Now I have a couple of ins, but that feeling like I don't belong is just something I live with. It's like a piece of my promontory was broken off and the land is a little muddy there, prone to erosion when storms come. I'm a wife and a mother--"in" right? It's the best so far. I am there, it's only me there. It's even starting to feel safe. But the trick alongside family life is that you have to continue to esteem each individual member in order to relish and acknowledge the value of your membership. It's esteem, great respect for the freedom of will and humanity of others, that keep the value of your role fresh and alive. When that erodes, for days or moments, it turns cold like every other scenario, and you have to work hard to restore color.
My other "in" is that I am an Orthodox Christian. We are members of the Greek Orthodox Church of America, but we are thoroughly American. It's sort of like if we stole across a river with our children at night and lived to tell about it, finding the area strange and foreign, and a greatly welcoming site. We don't speak the language, we have no supplies. But our new country of Christians has welcomed us with literal open arms, and we suffer being different very mildly.
Some of our parish are up in arms about Texas and publicly declaring the unfairness of the new abortion laws to underrepresented groups, like African-Americans and Mexicans.
From others I have heard that abortion is cruelest to black and Hispanic communities because it is part of a grander white Nazi-era scheme to destroy brown-skinned people.
I don't know. On the Lanai of the University of Hawaii, I had two separate friends (both white) shed tears telling me the incredibly difficult circumstances that had caused them to abort. I want to cry now thinking of their pain. At one point I myself downed a lethal-to-a-fetus dose of Plan B or whatever we had at the time. It was an overdose of birth control that I got from a generous fellow student late at night in the mall parking lot. She had given me her phone number, told me to call if I needed to. And showed up for me. I never even thought twice about it. I don't think I was ever pregnant to begin with, but I might have been.
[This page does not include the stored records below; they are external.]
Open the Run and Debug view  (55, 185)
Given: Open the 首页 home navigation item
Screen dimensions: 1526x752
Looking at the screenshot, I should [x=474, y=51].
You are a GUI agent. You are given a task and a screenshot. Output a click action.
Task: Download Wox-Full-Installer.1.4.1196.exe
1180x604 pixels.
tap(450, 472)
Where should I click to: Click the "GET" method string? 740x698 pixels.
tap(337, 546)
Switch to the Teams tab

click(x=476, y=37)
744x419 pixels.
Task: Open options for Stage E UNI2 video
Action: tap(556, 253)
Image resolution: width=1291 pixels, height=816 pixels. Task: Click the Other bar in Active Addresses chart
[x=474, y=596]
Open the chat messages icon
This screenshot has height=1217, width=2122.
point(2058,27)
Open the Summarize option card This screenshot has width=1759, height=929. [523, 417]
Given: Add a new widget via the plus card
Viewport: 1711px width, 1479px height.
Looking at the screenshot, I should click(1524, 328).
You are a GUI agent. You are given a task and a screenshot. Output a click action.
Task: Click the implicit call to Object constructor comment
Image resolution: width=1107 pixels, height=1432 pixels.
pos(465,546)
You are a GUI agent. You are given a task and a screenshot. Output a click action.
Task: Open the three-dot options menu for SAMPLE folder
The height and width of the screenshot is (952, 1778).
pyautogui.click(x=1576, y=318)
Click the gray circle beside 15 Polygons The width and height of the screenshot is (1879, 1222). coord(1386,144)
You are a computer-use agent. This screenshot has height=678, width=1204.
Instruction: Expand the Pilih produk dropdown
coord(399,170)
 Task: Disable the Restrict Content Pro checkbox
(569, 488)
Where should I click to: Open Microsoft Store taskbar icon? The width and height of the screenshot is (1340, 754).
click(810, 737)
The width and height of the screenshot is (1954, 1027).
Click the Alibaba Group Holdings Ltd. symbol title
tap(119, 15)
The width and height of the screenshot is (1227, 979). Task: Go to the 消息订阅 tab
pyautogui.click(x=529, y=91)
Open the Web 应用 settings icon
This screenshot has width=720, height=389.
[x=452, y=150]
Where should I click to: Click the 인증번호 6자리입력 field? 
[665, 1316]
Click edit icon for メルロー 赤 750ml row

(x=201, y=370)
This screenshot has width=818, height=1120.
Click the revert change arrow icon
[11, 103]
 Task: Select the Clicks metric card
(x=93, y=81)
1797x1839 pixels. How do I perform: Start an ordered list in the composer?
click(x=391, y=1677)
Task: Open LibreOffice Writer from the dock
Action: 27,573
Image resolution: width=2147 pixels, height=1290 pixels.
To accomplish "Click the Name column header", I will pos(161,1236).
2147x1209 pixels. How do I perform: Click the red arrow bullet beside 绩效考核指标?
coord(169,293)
Anyway. My whole point here is not about abortion, though that seems to be where my mind and curiosity go when I consider the social justice movement. My note was about how being a Christian means you belong, but with all the losers. So you're in with the outcasts. Which to be quite honest is the most ok thing with me. I don't know much but I know I feel empty inside when I try to impress people. I'd honestly rather be with my dad who has a terrible temper but has never lied to me, or this girl Stephanie who once hollered out the car sincerely at a hooker to compliment her hairstyle. Or Tom, who hums and rocks back and forth in a way that is both comforting and mysterious, drawing out my mothering instincts and my desire to prove myself safe enough for him to stay around. I could go on and on. You get my point.
I idolize many things, I am sometimes I dreamer, and tempted very frequently to despair. One thing I don't do much of is joining the fray. Perhaps I am in the glass coffin of Snow White, primly waiting for things to return to a normal that has never existed. Or maybe I am here to hold on to whatever little land the roots of my promontory can keep against such a salty sea of self-righteousness. I had a Titter handle at one point but couldn't for the screaming.
More than agreeing or disagreeing, I just want to ask the general public, the reader—when did 'issues' drive every relationship, and when did they become as simple as the level at which we as a society think of them?
Maybe we can fix it, but I am skeptical of the current theory of how.
I don't know anything. It's hard being here on earth, as it has almost always been.
So for everything that I read, and everything I missed, I just wanted to say, thank you for what you said. And thanks for saying it out loud.